AIM OF THE EXERCISE:
Copy out all the records, word for word.

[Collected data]
■ ■ ■ ■ ■
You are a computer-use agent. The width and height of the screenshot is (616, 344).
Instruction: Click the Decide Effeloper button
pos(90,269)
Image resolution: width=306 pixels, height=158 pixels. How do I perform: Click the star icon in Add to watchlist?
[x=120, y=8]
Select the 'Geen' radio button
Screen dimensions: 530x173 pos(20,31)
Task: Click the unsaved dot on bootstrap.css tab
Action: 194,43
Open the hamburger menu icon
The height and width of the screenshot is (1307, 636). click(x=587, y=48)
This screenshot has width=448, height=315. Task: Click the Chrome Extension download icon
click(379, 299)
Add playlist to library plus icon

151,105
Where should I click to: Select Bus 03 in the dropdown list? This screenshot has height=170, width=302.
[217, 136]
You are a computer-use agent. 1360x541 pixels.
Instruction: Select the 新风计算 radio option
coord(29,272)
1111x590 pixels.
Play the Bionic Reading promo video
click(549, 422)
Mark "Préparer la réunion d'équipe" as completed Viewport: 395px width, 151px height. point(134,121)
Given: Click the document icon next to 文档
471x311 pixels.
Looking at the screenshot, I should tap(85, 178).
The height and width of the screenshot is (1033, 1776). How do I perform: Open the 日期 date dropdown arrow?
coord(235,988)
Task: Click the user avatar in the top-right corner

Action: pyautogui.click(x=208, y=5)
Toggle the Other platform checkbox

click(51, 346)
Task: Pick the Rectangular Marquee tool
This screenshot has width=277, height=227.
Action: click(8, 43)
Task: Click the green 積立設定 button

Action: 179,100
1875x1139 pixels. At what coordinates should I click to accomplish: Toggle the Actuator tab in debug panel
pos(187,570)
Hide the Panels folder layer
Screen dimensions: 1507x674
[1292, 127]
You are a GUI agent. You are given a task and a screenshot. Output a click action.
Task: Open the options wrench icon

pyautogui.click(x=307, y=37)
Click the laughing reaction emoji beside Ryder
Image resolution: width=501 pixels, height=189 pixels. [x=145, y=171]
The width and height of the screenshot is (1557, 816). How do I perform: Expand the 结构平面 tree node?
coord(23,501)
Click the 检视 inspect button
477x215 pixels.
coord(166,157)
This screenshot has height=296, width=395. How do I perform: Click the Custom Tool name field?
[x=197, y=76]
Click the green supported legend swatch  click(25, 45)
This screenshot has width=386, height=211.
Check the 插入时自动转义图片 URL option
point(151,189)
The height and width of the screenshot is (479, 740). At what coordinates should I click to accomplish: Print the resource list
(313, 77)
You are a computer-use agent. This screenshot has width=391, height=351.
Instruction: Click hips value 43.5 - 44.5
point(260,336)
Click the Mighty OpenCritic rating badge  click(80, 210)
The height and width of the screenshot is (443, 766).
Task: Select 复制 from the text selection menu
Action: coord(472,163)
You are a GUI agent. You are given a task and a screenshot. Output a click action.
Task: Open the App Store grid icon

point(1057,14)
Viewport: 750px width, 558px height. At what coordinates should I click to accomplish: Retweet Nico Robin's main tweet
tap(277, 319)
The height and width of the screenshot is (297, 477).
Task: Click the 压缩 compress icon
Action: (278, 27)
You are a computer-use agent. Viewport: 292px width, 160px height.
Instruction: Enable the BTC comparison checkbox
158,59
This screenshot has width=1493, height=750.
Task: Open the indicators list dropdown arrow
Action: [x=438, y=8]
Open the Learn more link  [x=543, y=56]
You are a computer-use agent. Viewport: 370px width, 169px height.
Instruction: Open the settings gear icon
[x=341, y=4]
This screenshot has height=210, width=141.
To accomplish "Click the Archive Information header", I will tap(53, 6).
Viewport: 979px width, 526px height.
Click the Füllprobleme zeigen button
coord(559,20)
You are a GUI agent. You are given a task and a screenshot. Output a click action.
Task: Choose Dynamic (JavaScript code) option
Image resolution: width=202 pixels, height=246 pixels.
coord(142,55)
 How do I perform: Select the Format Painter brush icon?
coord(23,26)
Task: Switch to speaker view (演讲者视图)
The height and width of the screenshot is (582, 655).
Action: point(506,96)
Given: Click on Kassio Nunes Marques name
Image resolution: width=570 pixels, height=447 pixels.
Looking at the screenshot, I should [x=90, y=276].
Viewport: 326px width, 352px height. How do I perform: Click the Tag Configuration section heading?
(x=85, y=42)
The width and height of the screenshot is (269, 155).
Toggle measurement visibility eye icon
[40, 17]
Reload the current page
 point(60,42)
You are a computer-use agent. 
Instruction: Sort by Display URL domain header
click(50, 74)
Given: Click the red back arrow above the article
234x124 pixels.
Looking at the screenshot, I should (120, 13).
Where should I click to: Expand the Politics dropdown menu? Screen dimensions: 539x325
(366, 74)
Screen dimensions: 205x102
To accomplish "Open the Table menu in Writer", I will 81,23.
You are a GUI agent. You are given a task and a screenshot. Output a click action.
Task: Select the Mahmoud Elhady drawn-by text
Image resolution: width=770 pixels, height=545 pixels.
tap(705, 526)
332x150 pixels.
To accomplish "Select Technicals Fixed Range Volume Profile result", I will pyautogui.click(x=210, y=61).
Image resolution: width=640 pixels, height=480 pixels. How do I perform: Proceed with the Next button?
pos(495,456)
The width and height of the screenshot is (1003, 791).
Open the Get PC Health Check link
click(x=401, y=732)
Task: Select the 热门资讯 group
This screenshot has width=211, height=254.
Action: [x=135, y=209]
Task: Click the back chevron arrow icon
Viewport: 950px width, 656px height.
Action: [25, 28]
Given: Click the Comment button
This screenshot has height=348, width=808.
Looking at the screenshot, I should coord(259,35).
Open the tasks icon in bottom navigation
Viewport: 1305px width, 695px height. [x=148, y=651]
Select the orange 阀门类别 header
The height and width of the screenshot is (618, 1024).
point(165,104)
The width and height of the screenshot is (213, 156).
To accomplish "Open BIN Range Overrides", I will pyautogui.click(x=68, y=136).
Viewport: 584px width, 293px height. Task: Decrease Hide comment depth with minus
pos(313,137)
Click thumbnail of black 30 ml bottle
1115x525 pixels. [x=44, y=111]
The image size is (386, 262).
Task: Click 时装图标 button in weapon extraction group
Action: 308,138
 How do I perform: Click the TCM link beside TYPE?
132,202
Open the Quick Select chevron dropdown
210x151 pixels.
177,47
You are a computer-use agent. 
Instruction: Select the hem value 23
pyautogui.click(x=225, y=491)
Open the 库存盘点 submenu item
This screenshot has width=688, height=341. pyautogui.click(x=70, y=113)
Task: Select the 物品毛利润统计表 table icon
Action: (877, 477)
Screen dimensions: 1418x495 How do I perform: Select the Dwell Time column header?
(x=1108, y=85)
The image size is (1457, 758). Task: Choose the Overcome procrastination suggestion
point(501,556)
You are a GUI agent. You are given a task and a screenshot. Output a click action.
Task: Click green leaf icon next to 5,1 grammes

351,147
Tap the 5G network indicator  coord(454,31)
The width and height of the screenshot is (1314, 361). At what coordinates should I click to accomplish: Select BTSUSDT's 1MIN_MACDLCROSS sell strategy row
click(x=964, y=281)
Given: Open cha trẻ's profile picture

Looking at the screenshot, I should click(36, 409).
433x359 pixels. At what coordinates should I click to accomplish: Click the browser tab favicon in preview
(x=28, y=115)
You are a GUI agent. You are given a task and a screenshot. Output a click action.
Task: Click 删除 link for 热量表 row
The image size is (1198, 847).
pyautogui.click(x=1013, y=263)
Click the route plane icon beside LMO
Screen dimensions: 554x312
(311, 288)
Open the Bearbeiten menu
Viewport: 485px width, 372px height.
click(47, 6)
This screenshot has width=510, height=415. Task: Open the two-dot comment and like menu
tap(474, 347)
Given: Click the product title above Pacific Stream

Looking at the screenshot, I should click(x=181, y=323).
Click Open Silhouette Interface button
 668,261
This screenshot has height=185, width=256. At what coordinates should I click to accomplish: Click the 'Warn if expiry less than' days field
■ ■ ■ ■ ■
OUTPUT OF THE TASK:
You are a computer-use agent. The width and height of the screenshot is (616, 344).
Instruction: Click the Decide Effeloper button
pos(90,269)
Image resolution: width=306 pixels, height=158 pixels. How do I perform: Click the star icon in Add to watchlist?
[x=120, y=8]
Select the 'Geen' radio button
Screen dimensions: 530x173 pos(20,31)
Task: Click the unsaved dot on bootstrap.css tab
Action: 194,43
Open the hamburger menu icon
The height and width of the screenshot is (1307, 636). click(x=587, y=48)
This screenshot has width=448, height=315. Task: Click the Chrome Extension download icon
click(379, 299)
Add playlist to library plus icon

151,105
Where should I click to: Select Bus 03 in the dropdown list? This screenshot has height=170, width=302.
[217, 136]
You are a computer-use agent. 1360x541 pixels.
Instruction: Select the 新风计算 radio option
coord(29,272)
1111x590 pixels.
Play the Bionic Reading promo video
click(549, 422)
Mark "Préparer la réunion d'équipe" as completed Viewport: 395px width, 151px height. point(134,121)
Given: Click the document icon next to 文档
471x311 pixels.
Looking at the screenshot, I should tap(85, 178).
The height and width of the screenshot is (1033, 1776). How do I perform: Open the 日期 date dropdown arrow?
coord(235,988)
Task: Click the user avatar in the top-right corner

Action: pyautogui.click(x=208, y=5)
Toggle the Other platform checkbox

click(51, 346)
Task: Pick the Rectangular Marquee tool
This screenshot has width=277, height=227.
Action: click(8, 43)
Task: Click the green 積立設定 button

Action: 179,100
1875x1139 pixels. At what coordinates should I click to accomplish: Toggle the Actuator tab in debug panel
pos(187,570)
Hide the Panels folder layer
Screen dimensions: 1507x674
[1292, 127]
You are a GUI agent. You are given a task and a screenshot. Output a click action.
Task: Open the options wrench icon

pyautogui.click(x=307, y=37)
Click the laughing reaction emoji beside Ryder
Image resolution: width=501 pixels, height=189 pixels. [x=145, y=171]
The width and height of the screenshot is (1557, 816). How do I perform: Expand the 结构平面 tree node?
coord(23,501)
Click the 检视 inspect button
477x215 pixels.
coord(166,157)
This screenshot has height=296, width=395. How do I perform: Click the Custom Tool name field?
[x=197, y=76]
Click the green supported legend swatch  click(25, 45)
This screenshot has width=386, height=211.
Check the 插入时自动转义图片 URL option
point(151,189)
The height and width of the screenshot is (479, 740). At what coordinates should I click to accomplish: Print the resource list
(313, 77)
You are a computer-use agent. This screenshot has width=391, height=351.
Instruction: Click hips value 43.5 - 44.5
point(260,336)
Click the Mighty OpenCritic rating badge  click(80, 210)
The height and width of the screenshot is (443, 766).
Task: Select 复制 from the text selection menu
Action: coord(472,163)
You are a GUI agent. You are given a task and a screenshot. Output a click action.
Task: Open the App Store grid icon

point(1057,14)
Viewport: 750px width, 558px height. At what coordinates should I click to accomplish: Retweet Nico Robin's main tweet
tap(277, 319)
The height and width of the screenshot is (297, 477).
Task: Click the 压缩 compress icon
Action: (278, 27)
You are a computer-use agent. Viewport: 292px width, 160px height.
Instruction: Enable the BTC comparison checkbox
158,59
This screenshot has width=1493, height=750.
Task: Open the indicators list dropdown arrow
Action: [x=438, y=8]
Open the Learn more link  [x=543, y=56]
You are a computer-use agent. Viewport: 370px width, 169px height.
Instruction: Open the settings gear icon
[x=341, y=4]
This screenshot has height=210, width=141.
To accomplish "Click the Archive Information header", I will tap(53, 6).
Viewport: 979px width, 526px height.
Click the Füllprobleme zeigen button
coord(559,20)
You are a GUI agent. You are given a task and a screenshot. Output a click action.
Task: Choose Dynamic (JavaScript code) option
Image resolution: width=202 pixels, height=246 pixels.
coord(142,55)
 How do I perform: Select the Format Painter brush icon?
coord(23,26)
Task: Switch to speaker view (演讲者视图)
The height and width of the screenshot is (582, 655).
Action: point(506,96)
Given: Click on Kassio Nunes Marques name
Image resolution: width=570 pixels, height=447 pixels.
Looking at the screenshot, I should [x=90, y=276].
Viewport: 326px width, 352px height. How do I perform: Click the Tag Configuration section heading?
(x=85, y=42)
The width and height of the screenshot is (269, 155).
Toggle measurement visibility eye icon
[40, 17]
Reload the current page
 point(60,42)
You are a computer-use agent. 
Instruction: Sort by Display URL domain header
click(50, 74)
Given: Click the red back arrow above the article
234x124 pixels.
Looking at the screenshot, I should (120, 13).
Where should I click to: Expand the Politics dropdown menu? Screen dimensions: 539x325
(366, 74)
Screen dimensions: 205x102
To accomplish "Open the Table menu in Writer", I will 81,23.
You are a GUI agent. You are given a task and a screenshot. Output a click action.
Task: Select the Mahmoud Elhady drawn-by text
Image resolution: width=770 pixels, height=545 pixels.
tap(705, 526)
332x150 pixels.
To accomplish "Select Technicals Fixed Range Volume Profile result", I will pyautogui.click(x=210, y=61).
Image resolution: width=640 pixels, height=480 pixels. How do I perform: Proceed with the Next button?
pos(495,456)
The width and height of the screenshot is (1003, 791).
Open the Get PC Health Check link
click(x=401, y=732)
Task: Select the 热门资讯 group
This screenshot has width=211, height=254.
Action: [x=135, y=209]
Task: Click the back chevron arrow icon
Viewport: 950px width, 656px height.
Action: [25, 28]
Given: Click the Comment button
This screenshot has height=348, width=808.
Looking at the screenshot, I should coord(259,35).
Open the tasks icon in bottom navigation
Viewport: 1305px width, 695px height. [x=148, y=651]
Select the orange 阀门类别 header
The height and width of the screenshot is (618, 1024).
point(165,104)
The width and height of the screenshot is (213, 156).
To accomplish "Open BIN Range Overrides", I will pyautogui.click(x=68, y=136).
Viewport: 584px width, 293px height. Task: Decrease Hide comment depth with minus
pos(313,137)
Click thumbnail of black 30 ml bottle
1115x525 pixels. [x=44, y=111]
The image size is (386, 262).
Task: Click 时装图标 button in weapon extraction group
Action: 308,138
 How do I perform: Click the TCM link beside TYPE?
132,202
Open the Quick Select chevron dropdown
210x151 pixels.
177,47
You are a computer-use agent. 
Instruction: Select the hem value 23
pyautogui.click(x=225, y=491)
Open the 库存盘点 submenu item
This screenshot has width=688, height=341. pyautogui.click(x=70, y=113)
Task: Select the 物品毛利润统计表 table icon
Action: (877, 477)
Screen dimensions: 1418x495 How do I perform: Select the Dwell Time column header?
(x=1108, y=85)
The image size is (1457, 758). Task: Choose the Overcome procrastination suggestion
point(501,556)
You are a GUI agent. You are given a task and a screenshot. Output a click action.
Task: Click green leaf icon next to 5,1 grammes

351,147
Tap the 5G network indicator  coord(454,31)
The width and height of the screenshot is (1314, 361). At what coordinates should I click to accomplish: Select BTSUSDT's 1MIN_MACDLCROSS sell strategy row
click(x=964, y=281)
Given: Open cha trẻ's profile picture

Looking at the screenshot, I should click(36, 409).
433x359 pixels. At what coordinates should I click to accomplish: Click the browser tab favicon in preview
(x=28, y=115)
You are a GUI agent. You are given a task and a screenshot. Output a click action.
Task: Click 删除 link for 热量表 row
The image size is (1198, 847).
pyautogui.click(x=1013, y=263)
Click the route plane icon beside LMO
Screen dimensions: 554x312
(311, 288)
Open the Bearbeiten menu
Viewport: 485px width, 372px height.
click(47, 6)
This screenshot has width=510, height=415. Task: Open the two-dot comment and like menu
tap(474, 347)
Given: Click the product title above Pacific Stream

Looking at the screenshot, I should click(x=181, y=323).
Click Open Silhouette Interface button
 668,261
This screenshot has height=185, width=256. At what coordinates should I click to accomplish: Click the 'Warn if expiry less than' days field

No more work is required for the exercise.